Why? It’s a mix of reasons, health experts argue, ranging from Covid fatigue to pure lack of awareness over its continued burden. But some of it is rooted in disinformation and mistrust in vaccines that festered during and after the pandemic.
It’s also harder to see the impact of Covid-19: Unlike the flu or RSV, it isn’t seasonal, said Van-Tam, with more unpredictable peaks and emerging new variants. “It’s more of a steady pressure.”

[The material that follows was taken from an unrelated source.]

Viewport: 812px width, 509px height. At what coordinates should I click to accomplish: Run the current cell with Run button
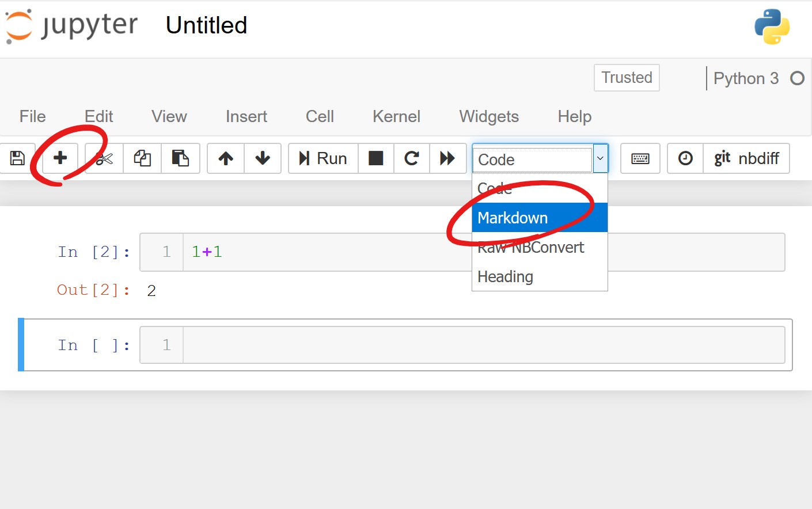click(322, 158)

Patient organizations already try to organize campaigns to boost public awareness, said Juan-Jose Ventura, from Cancer Patients Europe. And policymakers should do the same.
The role of physicians: Health care providers also “need to be more active” in informing people of the risks of Covid and the availability of vaccines, experts said. Offering Covid-19 and flu shots together could help increase uptake, they added.
“The one thing that always tips the balance is a personal recommendation from a trusted health care practitioner,” Van-Tam said.
ROADWORKS WITH MIKE RYAN: A “pothole” in trust in public health turned into a “chasm” during the Covid-19 pandemic, former World Health Organization official Mike Ryan told an Irish inquiry Tuesday.
Do as we say: He said public health authorities didn’t put enough trust in communities. “In general, people manage their own risk,” he said. Ryan, who left his post as WHO Deputy Director-General in 2025, said he could “understand why” authorities took that approach because of the immediate pressure on health systems.